Home Nasional ICW Sebut di Luar Negeri Ada Aturan soal Rangkap Jabatan Publik

ICW Sebut di Luar Negeri Ada Aturan soal Rangkap Jabatan Publik

Jakarta, Gatra.com - Koordinator Divisi Hukum dan Monitoring Peradilan Indonesia Corruption Watch (ICW), Lola Easter menerangkan perbedaan penerapan aturan terkait rangkap jabatan pejabat publik di Indonesia, dibandingkan dengan negara lainnya. 

Menurutnya, apa yang terjadi di Indonesia harus segera dibenahi dengan berkaca pada negara lain.

"Kajian ini salah satu tujuannya untuk rekomendasi tata kelola dan aturan terkait rangkap jabatan," ucapnya dalam "Diseminasi Hasil Studi Kasus Konflik Kepentingan dalam Rangkap Jabatan Aparat Penegak Hukum" yang digelar secara hybrid, Selasa (28/2).

Lola menerangkan bahwa rangkap jabatan rentan dengan konflik kepentingan. Untuk mengatasinya, salah satu negara yakni di Prancis, pengendalian konflik kepentingan di sektor publik diatur dalan Transparency in Public Life Act 2013. 

Isinya berfokus pada kewajiban berintegritas pejabat publik dan mendorong agar mereka menjalankan tugas secara independen, tidak memihak, serta objektif.

"Di Prancis (bila terjadi rangkap jabatan), yang bersangkutan harus mengundurkan diri. Kalau situasi tidak memungkinkan, ada banyak syarat (diperbolehkan). Sehingga sangat jarang, tidak dipromosikan untuk dilakukan pegawai atau pejabat publik di sana," terangnya.

Sementara di Irlandia Utara, ia menjelaskan bahwa ada lembaga khusus yang bertugas mengecek deklarasi konflik kepentingan yang disampaikan pejabat publik. Deklarasi yang dilakukan diperlakukan sebagai sumber informasi yang harus ditelusuri kebenarannya, sehingga ada tindak lanjut atas tindakan itu. 

“Ini dilakukan untuk menemukan adanya konflik kepentingan dalam sebuah situasi,” katanya.

Selain kedua negara itu, Lola juga menjabarkan negara Australia sebagai percontohan. Di sana, terdapat larangan rangkap jabatan bagi pejabat publik.

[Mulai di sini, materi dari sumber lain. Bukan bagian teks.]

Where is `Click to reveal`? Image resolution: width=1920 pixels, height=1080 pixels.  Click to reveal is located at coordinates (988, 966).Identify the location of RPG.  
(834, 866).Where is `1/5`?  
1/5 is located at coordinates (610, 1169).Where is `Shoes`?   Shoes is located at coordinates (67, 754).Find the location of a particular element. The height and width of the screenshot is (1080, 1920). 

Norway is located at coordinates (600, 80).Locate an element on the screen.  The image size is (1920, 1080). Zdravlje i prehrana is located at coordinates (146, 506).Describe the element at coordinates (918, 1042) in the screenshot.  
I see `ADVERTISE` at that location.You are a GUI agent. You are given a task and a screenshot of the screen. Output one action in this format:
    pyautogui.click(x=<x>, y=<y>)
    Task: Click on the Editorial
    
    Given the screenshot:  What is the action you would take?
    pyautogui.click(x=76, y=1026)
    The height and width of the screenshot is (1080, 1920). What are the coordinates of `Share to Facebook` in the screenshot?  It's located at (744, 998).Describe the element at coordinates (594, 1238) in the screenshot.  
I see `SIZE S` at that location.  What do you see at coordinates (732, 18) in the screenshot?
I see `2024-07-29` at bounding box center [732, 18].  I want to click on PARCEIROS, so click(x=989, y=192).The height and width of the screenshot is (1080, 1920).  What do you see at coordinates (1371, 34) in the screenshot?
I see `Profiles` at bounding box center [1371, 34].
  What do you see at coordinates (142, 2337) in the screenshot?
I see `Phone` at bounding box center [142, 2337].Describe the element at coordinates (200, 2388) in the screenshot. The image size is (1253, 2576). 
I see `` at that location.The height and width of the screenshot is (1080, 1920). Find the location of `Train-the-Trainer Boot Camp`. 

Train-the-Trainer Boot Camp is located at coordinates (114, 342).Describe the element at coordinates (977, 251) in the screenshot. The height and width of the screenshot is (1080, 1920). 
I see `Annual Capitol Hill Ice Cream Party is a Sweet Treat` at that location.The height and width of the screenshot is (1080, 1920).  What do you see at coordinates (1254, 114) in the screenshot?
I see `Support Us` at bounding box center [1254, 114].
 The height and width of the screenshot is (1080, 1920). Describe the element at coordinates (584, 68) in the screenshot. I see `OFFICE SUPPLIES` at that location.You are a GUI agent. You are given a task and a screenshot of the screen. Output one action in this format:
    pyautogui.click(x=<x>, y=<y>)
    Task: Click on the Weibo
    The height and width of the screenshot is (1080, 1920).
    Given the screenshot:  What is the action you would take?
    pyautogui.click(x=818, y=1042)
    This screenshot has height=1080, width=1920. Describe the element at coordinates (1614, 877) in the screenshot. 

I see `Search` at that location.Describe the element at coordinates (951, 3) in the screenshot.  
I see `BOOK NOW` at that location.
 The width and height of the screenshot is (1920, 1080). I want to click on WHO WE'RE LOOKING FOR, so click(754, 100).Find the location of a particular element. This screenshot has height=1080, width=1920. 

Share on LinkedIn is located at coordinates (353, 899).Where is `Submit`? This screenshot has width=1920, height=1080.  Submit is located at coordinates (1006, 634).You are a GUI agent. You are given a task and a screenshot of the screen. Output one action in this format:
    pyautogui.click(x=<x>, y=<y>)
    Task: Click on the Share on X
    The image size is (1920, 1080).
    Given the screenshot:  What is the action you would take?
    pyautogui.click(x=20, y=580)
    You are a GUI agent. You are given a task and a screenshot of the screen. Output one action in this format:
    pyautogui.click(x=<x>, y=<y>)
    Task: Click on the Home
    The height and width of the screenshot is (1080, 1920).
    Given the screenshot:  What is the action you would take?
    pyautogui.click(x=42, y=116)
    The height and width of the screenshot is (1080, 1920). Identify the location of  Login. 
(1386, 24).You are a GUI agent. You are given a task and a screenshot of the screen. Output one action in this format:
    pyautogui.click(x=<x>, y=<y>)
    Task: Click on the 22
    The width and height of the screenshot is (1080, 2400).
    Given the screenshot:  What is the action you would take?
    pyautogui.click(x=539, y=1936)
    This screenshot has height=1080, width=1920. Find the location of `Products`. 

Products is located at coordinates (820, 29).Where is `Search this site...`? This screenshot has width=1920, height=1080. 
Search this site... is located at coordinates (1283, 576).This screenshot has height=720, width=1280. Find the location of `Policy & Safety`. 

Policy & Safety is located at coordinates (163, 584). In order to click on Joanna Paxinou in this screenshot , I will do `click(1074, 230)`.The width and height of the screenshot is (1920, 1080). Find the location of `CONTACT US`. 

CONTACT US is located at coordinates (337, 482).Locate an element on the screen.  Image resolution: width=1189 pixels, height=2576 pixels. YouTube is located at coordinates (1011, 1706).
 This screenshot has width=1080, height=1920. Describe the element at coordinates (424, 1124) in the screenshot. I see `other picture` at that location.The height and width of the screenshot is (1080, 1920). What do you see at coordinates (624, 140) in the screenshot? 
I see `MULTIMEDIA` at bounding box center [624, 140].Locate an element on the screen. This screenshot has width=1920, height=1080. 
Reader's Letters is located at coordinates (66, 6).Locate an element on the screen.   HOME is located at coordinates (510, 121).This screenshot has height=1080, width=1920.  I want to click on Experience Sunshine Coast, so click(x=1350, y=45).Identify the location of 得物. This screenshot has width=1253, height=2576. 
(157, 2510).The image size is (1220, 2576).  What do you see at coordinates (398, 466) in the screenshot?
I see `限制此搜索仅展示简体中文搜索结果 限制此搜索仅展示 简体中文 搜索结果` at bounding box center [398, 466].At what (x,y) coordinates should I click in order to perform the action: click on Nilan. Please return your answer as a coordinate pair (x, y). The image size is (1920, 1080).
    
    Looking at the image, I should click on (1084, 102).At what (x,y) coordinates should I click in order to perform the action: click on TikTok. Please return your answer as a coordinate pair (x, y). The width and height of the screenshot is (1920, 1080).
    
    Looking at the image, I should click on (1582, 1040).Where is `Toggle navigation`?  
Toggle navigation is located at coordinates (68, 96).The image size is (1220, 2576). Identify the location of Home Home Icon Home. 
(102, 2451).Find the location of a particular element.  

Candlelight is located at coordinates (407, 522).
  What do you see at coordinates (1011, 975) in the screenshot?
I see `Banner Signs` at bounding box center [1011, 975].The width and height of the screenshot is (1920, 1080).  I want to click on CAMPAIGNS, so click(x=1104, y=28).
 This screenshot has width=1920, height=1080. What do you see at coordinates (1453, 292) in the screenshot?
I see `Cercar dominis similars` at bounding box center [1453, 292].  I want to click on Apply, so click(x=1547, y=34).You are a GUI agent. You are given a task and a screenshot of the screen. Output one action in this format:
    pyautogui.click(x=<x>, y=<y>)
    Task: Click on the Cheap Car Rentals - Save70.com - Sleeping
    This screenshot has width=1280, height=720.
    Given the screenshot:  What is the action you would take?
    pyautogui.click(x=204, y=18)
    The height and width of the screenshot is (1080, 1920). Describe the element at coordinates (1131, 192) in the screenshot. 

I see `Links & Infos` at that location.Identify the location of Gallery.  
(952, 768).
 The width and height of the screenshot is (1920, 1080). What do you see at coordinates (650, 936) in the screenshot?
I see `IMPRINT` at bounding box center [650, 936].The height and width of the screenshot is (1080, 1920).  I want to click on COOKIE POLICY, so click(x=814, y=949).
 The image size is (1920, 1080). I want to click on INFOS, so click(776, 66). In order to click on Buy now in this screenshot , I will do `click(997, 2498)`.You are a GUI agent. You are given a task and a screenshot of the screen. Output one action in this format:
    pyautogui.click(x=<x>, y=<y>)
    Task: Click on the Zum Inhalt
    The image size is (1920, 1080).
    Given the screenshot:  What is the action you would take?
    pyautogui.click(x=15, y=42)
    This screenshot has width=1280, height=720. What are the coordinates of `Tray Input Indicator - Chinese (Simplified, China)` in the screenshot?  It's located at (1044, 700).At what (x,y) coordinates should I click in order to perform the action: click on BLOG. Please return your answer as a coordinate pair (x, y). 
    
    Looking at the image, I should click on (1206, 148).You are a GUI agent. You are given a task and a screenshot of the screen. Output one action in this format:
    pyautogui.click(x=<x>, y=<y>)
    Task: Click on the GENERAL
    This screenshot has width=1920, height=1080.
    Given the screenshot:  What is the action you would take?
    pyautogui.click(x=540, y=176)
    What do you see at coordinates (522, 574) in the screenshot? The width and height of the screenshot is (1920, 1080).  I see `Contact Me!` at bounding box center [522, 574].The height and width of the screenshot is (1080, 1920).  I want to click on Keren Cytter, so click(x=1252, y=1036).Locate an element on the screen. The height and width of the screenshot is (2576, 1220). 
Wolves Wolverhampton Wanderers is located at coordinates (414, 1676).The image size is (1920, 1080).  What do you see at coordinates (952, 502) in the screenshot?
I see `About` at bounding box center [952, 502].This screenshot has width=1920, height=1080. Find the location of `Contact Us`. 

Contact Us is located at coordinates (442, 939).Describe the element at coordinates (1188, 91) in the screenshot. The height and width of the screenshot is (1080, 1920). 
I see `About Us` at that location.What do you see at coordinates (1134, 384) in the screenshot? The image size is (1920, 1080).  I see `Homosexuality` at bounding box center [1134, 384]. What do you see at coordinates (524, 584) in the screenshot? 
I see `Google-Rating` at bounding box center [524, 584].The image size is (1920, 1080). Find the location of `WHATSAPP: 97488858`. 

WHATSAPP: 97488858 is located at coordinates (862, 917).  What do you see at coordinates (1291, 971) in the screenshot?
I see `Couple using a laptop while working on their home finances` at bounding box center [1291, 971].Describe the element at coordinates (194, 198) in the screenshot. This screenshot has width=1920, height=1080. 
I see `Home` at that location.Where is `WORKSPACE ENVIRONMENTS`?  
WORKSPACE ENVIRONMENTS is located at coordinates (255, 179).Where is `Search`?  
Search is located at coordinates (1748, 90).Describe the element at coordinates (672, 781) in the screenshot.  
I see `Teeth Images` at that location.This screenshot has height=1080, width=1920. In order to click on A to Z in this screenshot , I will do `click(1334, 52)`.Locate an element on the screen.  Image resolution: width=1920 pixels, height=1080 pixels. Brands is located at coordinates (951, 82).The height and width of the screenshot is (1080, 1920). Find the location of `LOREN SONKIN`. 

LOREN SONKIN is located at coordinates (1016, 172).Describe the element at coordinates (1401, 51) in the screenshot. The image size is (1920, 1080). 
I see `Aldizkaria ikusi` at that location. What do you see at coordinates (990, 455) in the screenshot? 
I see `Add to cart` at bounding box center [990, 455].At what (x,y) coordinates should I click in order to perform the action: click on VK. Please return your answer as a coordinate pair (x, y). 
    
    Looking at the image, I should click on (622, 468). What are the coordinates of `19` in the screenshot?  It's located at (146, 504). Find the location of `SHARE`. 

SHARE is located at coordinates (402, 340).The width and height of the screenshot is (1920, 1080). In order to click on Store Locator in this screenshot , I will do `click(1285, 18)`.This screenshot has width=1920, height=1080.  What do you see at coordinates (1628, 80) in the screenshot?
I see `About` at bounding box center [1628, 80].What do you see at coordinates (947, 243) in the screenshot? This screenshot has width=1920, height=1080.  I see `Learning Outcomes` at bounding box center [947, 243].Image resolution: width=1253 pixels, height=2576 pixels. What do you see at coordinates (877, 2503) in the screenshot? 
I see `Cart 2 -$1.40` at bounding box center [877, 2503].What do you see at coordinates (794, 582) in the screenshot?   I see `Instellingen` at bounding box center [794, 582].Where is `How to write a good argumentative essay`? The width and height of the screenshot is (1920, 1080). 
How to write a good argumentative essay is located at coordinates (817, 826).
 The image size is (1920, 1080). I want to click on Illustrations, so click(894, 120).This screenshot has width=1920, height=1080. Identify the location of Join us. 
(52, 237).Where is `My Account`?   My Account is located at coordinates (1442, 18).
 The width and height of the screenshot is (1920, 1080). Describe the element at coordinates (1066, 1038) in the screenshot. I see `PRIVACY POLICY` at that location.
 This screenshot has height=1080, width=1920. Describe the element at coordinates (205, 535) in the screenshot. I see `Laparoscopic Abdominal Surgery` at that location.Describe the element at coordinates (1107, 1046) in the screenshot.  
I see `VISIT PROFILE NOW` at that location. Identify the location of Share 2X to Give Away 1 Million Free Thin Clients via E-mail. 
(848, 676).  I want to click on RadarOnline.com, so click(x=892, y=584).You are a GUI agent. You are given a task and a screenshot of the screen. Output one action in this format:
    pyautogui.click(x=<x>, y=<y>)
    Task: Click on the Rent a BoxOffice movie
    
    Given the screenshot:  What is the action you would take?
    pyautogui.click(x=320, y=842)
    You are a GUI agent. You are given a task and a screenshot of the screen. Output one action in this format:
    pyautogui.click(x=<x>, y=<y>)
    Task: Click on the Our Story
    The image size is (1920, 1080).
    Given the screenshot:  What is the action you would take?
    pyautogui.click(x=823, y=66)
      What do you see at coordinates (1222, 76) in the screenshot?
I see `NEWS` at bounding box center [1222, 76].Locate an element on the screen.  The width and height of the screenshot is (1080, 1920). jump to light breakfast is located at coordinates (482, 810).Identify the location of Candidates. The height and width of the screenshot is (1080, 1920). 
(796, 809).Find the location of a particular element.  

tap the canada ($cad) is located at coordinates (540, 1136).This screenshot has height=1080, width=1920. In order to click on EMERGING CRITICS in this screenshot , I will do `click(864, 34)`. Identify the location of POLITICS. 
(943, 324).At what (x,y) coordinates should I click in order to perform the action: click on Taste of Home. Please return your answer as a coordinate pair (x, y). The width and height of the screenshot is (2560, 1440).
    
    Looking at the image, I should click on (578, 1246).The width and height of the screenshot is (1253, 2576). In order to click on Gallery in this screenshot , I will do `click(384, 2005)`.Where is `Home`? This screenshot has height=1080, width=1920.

"Untuk pensiunan pegawai publik untuk bisa bekerja lagi di sektor publik, ada cooling off period. Ada semacam masa tunggu sebelum bisa aktif bekerja kembali," ungkapnya.

Ia menyindir situasi di Indonesia yang menerapkan cooling off period pada mantan narapidana korupsi. Bagi koruptor yang pernah tertangkap dan mau maju lagi dalam pemilihan umum, ada masa tunggu sebelum boleh mencalonkan diri. Sementara, bagi pekerja publik, justru hal itu tidak berlaku.

"Untuk kesan baik-baik pensiunan tidak berlaku, justru di Indonesia berlaku buat koruptor yang mau maju lagi," ujarnya.

Ia menegaskan perlunya aturan yang baku dalam mengatasi hal ini. Rangkap jabatan yang rentan konflik kepentingan harus dicegah agar tidak berkembang menjadi kasus lainnya.

"Pada dirinya menempel kekuasaan sehingga harus diantisipasi ketika konflik kepentingan muncul. Kemungkinan, ini akan berujung pada tindak pidana korupsi. Jika konflik kepentingan dan rangkap jabatan dibiarkan begitu saja, jangan sampai tindak pidana korupsi dulu baru, ‘oh ada rangkap jabatan di baliknya’. Penting mengantisipasi atau mencegah tindak pidana korupsi ketika sudah ada identifikasi konflik kepentingan di dalamnya," pungkasnya.